Прямая противоположность “окультуренному” досугу - национальные парки США. Их рождению страна обязана двум квазирелигиозным принципам: Первозданности и Нерукотворности. Такому благочестию способствовала не только скромность, но и бедность. Помимо природы в молодой Америке не было ничего такого, что стоило бы хранить с тем душевным трепетом, с каким Старый Свет бережет, скажем, свои великие соборы. Лучший кафедральный собор Америки - известная под этим названием роща исполинских секвой в заповедном лесу Калифорнии. Тут Джозеф Штраус, строитель моста «Золотые ворота», звал соотечественника «преклонить колени перед этими деревьями, ибо за ними стоит сам Бог». Характерно, что все чудеса Нового Света, а их здесь тоже считают семерками, созданы не людьми, до людей и не для людей.

Национальные парки не случайно впервые появились в Америке. Они родились из комплекса вины, свойственного всем чужакам и пришельцам. Поэтому и туристы приезжают сюда не хозяевами, а гостями. Пример тому - изюминка того же Йосемитского парка: закат, собирающий тысячи благоговейных паломников. Они приходят сюда следить за игрой лучей на бледных скалах, каждая из которых носит свое имя - «Эль Капитан», «Три Брата», опять-таки - «Кафедрал». Зрелище это всегда проходит в сокровенной, как у алтаря, тишине. Зато завершается оно благодарными аплодисментами. Спрашивается - кому?
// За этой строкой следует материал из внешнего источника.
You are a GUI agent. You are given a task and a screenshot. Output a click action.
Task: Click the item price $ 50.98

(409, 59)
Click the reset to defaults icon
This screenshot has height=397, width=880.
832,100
Важно, однако, что религиозное поклонение природе сочеталось в Америке с прагматичной мыслью. Ральф Эмерсон, например, надеялся, что в его стране «законы и общественные институты в какой-то мере будут соответствовать величию Природы». За этим скромным пожеланием проглядывает дерзкая, если не еретическая мысль.
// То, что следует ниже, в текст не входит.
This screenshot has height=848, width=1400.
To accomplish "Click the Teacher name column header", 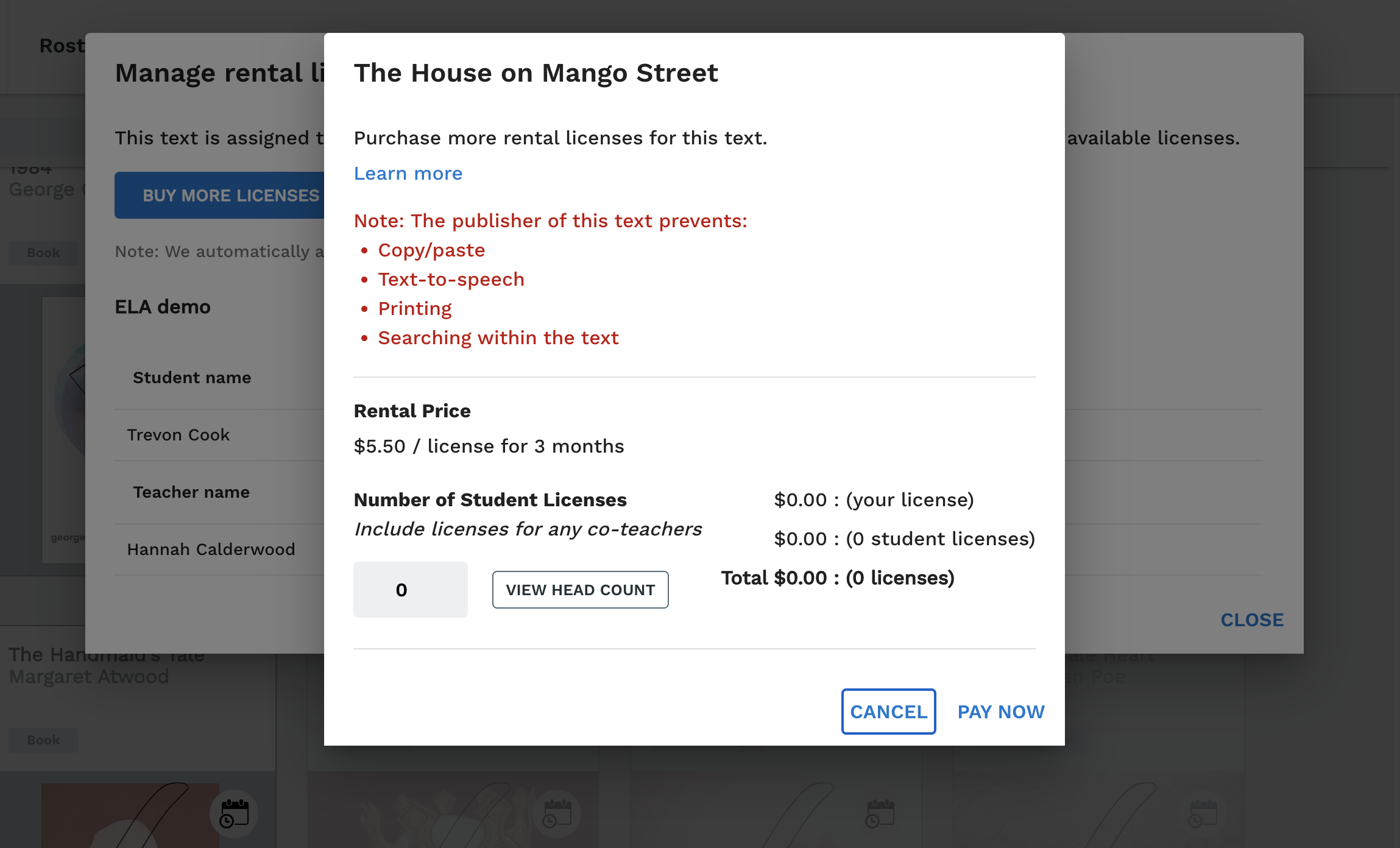I will tap(191, 492).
- Человеку, - считал Эмерсон и другие трансценденталисты, - в Новом Свете выпал шанс построить такую цивилизацию, которая ведет свой отсчет не из глубины веков, а со Дня Творения.

Но если встать на эту величественную точку зрения, то национальные парки - материал для сверки. Они - своего рода чертежи утопии, обещавшей гармоническое слияние социальной жизни с природой, а не с историей, как в Старом Свете.

Естественно, что, имея дело с такими перспективами, администрация Национальных парков вынуждена планировать свою деятельность с размахом. Так, в уставе Адирондакского парка, занимающего пятую часть огромного штата Нью-Йорк, есть и такой пункт: «Природа заповедника должна сохранять свой первозданный облик навечно”. Представить только, кем считают себя чиновники, рассчитывающие проследить за выполнением этой инструкции.

(Музыка)

Александр Генис: К сегодняшнему выпуску рубрики «Картинки с выставки», посвященному американскому пейзажу, присоединяется музыковед и историк культуры Соломон Волков.

Соломон Волков: Я ведь не знал, какой текст вы подготовили к рассказу о национальных парках, но удивительным образом, думая о музыке на эту тему, пошел в своих размышлениях по тому же пути.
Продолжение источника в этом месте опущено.